>> Start Text segment

Josh Felber: I know this is awesome, great stuff.

Todd Brown: The third thing for everybody to really understand is today more so than ever it’s important to recognize that you need both the emotional reasons why a prospect should respond. We’ve heard, anybody that studied sales or marketing for any length of time, you’ve heard, “People buy out of emotion, so it’s all about emotion.” It is, but it’s not only about emotion.

What that means is that the way I approach every funnel and the way my approach varies wildly from the majority of other marketers is, I don’t look at myself as a sales person, I look at myself as a prosecutor presenting a case. My job is to present a rock solid, air tight emotional and logical case for why the thing that I’m about to offer prospects is the absolute best solution to them. In other words, I’m presenting a rock solid argument, an argument that at the end they’re like, “I get it. I see that this is what I need.”

If we were selling, let’s say a paleo diet or something for pets, I would lead prospects to the point where they realize, “Any other diet would be doing my pet, my dog,” and my dog is sleeping next to me over here so I can relate, “would do him a disservice, it’s not the healthiest thing. I understand it. I understand why other food is not the way to go. I understand why paleo is right for him. I understand that it’s a certain type of paleo diet prepared a certain way, it’s not just any. I get it.” That’s where I’m going to lead them, before I ever even say, “Here’s my product.” The beauty is that get to educate. We get to lead the prospect to a point where they’re sold before we even sell, if that makes sense.

Josh Felber: Got it, right.

Todd Brown: Right?

Josh Felber: Yeah.

Todd Brown: That’s what we call the marketing argument. Two other things.

Josh Felber: Sure.

Todd Brown: I’ll throw in two more. One is the offer. The offer in the world of direct response marketing is really more important than the copy. It goes list, offer, copy. List, who you’re talking to, who’s the audience, offer, copy. You’ve got to go the distance when you are structuring your offers. Your offer truly needs to be irresistible and superior. Superior to what everybody else is offering. You’ve got to look at competitors, you’ve got to look at what they’re offering in terms of what are the features advantages, benefits, what’s the price point, what are the terms, what’s the risk reversal, what are the premiums or bonuses, what is the offer?

It’s your job to put together an offer that is superior and irresistible, an offer that makes prospects say, “Why the heck wouldn’t I do this? It’d be crazy.” Most marketers today, they settle for a mediocre plain vanilla. They settle for an offer that’s like, “Here’s my product. It’s 50 bucks. Get it now, if you don’t love it you’ll get your money back in 30 days.” That’s not an offer that makes somebody say, “Wow, I’d be crazy to pass up on this.”

The truth is that changing the offer, tweaking the offer, leaving everything else the same, everything, all the copy, all the headline, the idea, the argument, leaving everything else the same but changing the offer for example from a hard offer, “Pay now and then get the product and if you don’t love it you get a refund,” to a soft offer, for example, “Pay nothing now, get the product and only if you love it will you be billed 50 bucks or 60 bucks in a month.” That’s the kind of thing that can double, triple response. Double, triple response, you hear a lot of marketers talk about button color, background color on a page, those things can maybe impact conversion rate 1%, a percent and a half. The reality is your offer can double, can triple your response by changing it if it’s that good.

>> End Text segment
>> Start Stored data

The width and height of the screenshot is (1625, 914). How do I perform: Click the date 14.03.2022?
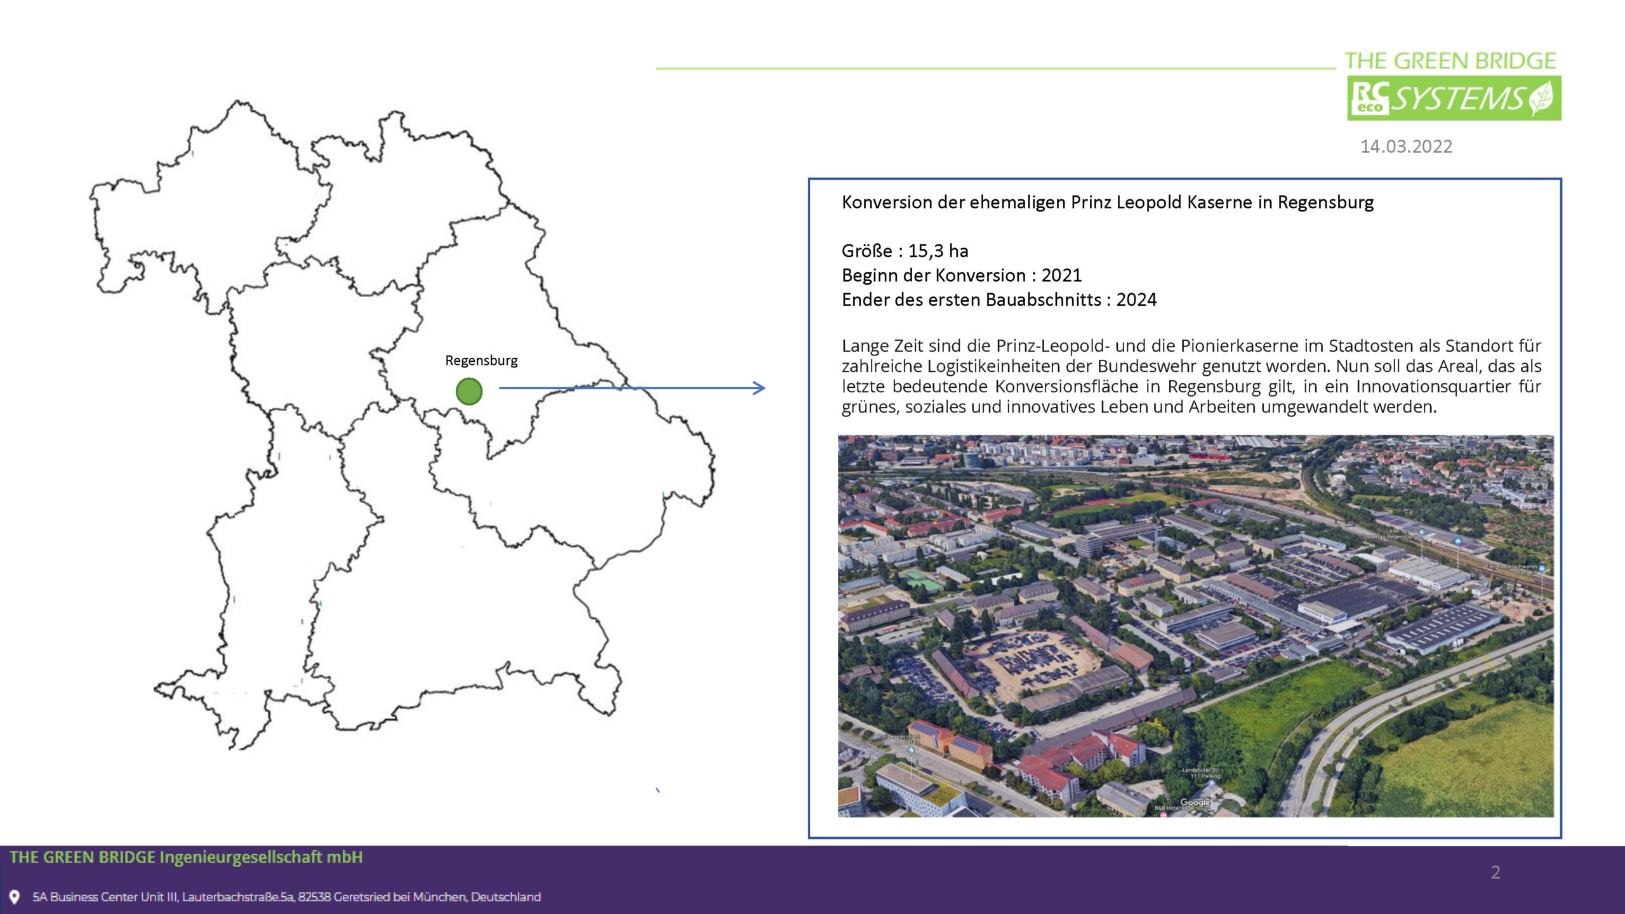pyautogui.click(x=1406, y=147)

>> End Stored data

What this task involves: Write the next part of the marketing interview, picking up after its last sentence. The listing is separate material and has no connection to the marketing interview.

Right answer:
The last thing that I’ll say is you’ve heard people talk about adding on a one click upsell. A one click upsell is somebody buy, they go to your order form, they enter their credit card information, they press submit and then they come to an upsell. What the typical marketing expert recommends is to have an upsell that’s three times the price of what it is that the customer just bought. The customer just bought something for 100 bucks, they tell you to offer something that’s 300 bucks or up to 300 bucks. What I would tell you is to test just the opposite. Test what I call a reverse add-on. A reverse add-on is an offer that is anywhere from 60% to 80% of the price point of the product that your new customer just bought.

If they just bought something for $100, offer them something of additional value that helps them get quicker results, easier results, faster results that’s $60 to $80 in this example. If we just sold them something that’s 100 offer them something that’s in the ballpark of 60% to 80%. The reason for that is because that falls within typical consumer experience. That’s what consumers are expected, they’re accustomed to having. It’s like I say in trainings, “Where in the freaking world do you go, where in the world of commerce can you can where you’ll buy something and then they offer something that’s three times the price of what you just bought? Nowhere.” You go into the Apple Store, you buy an iPad, they don’t offer you an iMac. They offer you a charger, they offer you a case. That’s what consumers expect, that’s what they’re okay with. I would recommend that all of your viewers and listeners test that.

Josh Felber: That’s awesome.

Todd Brown: There you go, those are my bullets.

Josh Felber: Cool, that’s loads of information. I hope everybody’s taking notes here or rewind and watch it again. Todd just filled us up with tons of information to allow you to really start to transform what you’re doing online as well as maybe take a slightly different approach than what others are doing so you can actually take advantage of what you’re doing in the market, not just waste your money out there, spending it not getting the traffic, not connecting with the right type of clientele that you’re looking for your business. Todd I really appreciate that information. It’s exciting to hear that new spin, of what some of our people might see a new spin on it.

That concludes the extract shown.